It all started in the top floor flat of a cobblers shop in Cutler Heights Lane in 1900.

As giant chimneys coughed out smoke into the skies above Bradford, four men huddled around a wooden table and pledged to form a Socialist club.

The men were John Helliwell Squires, Arthur Tetley, Jack Hustler and Joseph Priestley and against the harsh background of the Industrial Revolution the Dudley Hill and Tong Socialist Club was born.

Little could they have imagined that a century later the club would be celebrating its 100th birthday, based in the same building in Sticker Lane, Dudley Hill, which they paid 2/6-a-week to hire.

On Wednesday, February 9 the club will celebrate its centenary with the grand re-opening of its dance hall after a £30,000 re-fit but its heart has remained firmly steeped in politics.

George Sewell, its current president and member since 1962, said: "The club has still got the old Socialist principles of doing things for the people by the people but it's a far cry from the old-style Socialism.

"In the fifties and sixties if Labour party members came into the club then you'd stand aside and you wouldn't be allowed into the room where they were meeting. That doesn't happen now.

"We've still got some old-timers like myself but most members are aged between 18 and 40. I think the future of the club is about looking after these people and getting them involved with the club."

Bradford South MP Gerry Sutcliffe, who is a life member, said as the focal point of the Tong Labour Party and an official counting office, the club was the scene of many an election victory for the area's MPs and councillors.

He said Leader of the House Commons Margaret Beckett MP and fire-brand Labour MP Dennis Skinner had both given speeches to eager listeners crammed into the dance hall.

Mr Sutcliffe added: "The club has a place in my heart because it was where I watched the Labour government's general election victory in 1997.

"The Labour Party was born in Bradford in 1893 and the club has a rich heritage with the party.

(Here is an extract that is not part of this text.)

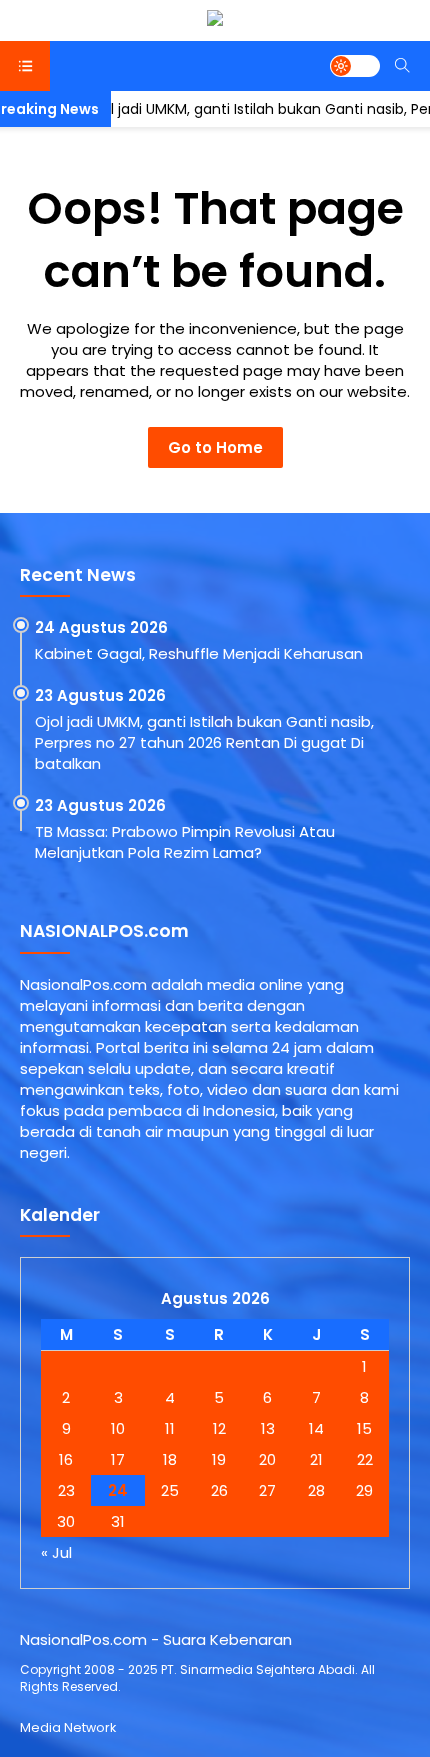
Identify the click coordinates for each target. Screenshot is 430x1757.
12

It is a place where you can come to enjoy yourself but also raise a political point with your local councillor or MP."

Andrew McLachlan, 78, also a life member, was the club's entertainment agent in the 1950s and 1960s.

He said: "We've had them all here. PJ Proby sang here, just after he famously split his trousers on stage, and Gerry Marsden who sang Ferry across the Mersey. I got the London Busker Don Partridge to play here although he didn't like the North and Terry Durham also performed at the club, the first female impersonator to come to Bradford."

The club's secretary Roy Render, a life member after joining in 1961, said the club had grown from a membership of just seven in 1900 to its present figure of more than 700.

He said membership reached a peak at almost 900 members in its heyday during the 1950s and early 1960s. Women were only allowed to join as full members in 1993 and pay the straight membership fees of £2.50-a-year.